Wednesday, December 16, 2009

Give Me A Pure Heart, Lord


Dear God,

I always keep in mind that I am still Your work in progress. By this, I realize also, that I need to have pure thoughts and a pure heart. Only with Your help is this possible. On my own (just between us, Lord), I know I am (most of the time) full of wickedness. I harbor grudges, think ill thoughts about another person, wish someone bad fortune... This is not the kind of Mom I want my DS and DD to see. I want them to see a Mother who has a heart and a mind just like Jesus.

There are days when, I feel like I am experiencing a "spiritual high", and it's easy to think pure, pleasing, good, and upright thoughts, and to walk closely in Your ways. And on some days when I am having some spiritual struggles -- like when DH and I have a fight -- I think of discouraging thoughts, and frustration fills my heart and mind. Isn't it Lord, just the other week, I cried out to You and blamed You for having a not-so perfect marriage... I'm so sorry, Lord. My actions and eventually my words and attitude on things and people around me become affected. I also suffer a lot as my relationships crumble down. I know I can share all my grievences to You because You are my best friend, but forgive me for dumping all the blame on You.

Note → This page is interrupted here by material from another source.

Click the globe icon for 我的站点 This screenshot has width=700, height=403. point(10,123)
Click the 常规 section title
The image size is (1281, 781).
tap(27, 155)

I do not like it when emotions control me, Lord. Please give me the strength to be pure in every situation. I would like to be controlled by Your spirit, and be able to become a light, especially to my DS and DD. Use me to become an example of purity to them, and to be an inspiration in their eyes on how they should be as they grow up and face the world.

The way of the guilty is devious,
but the conduct of the innocent is upright.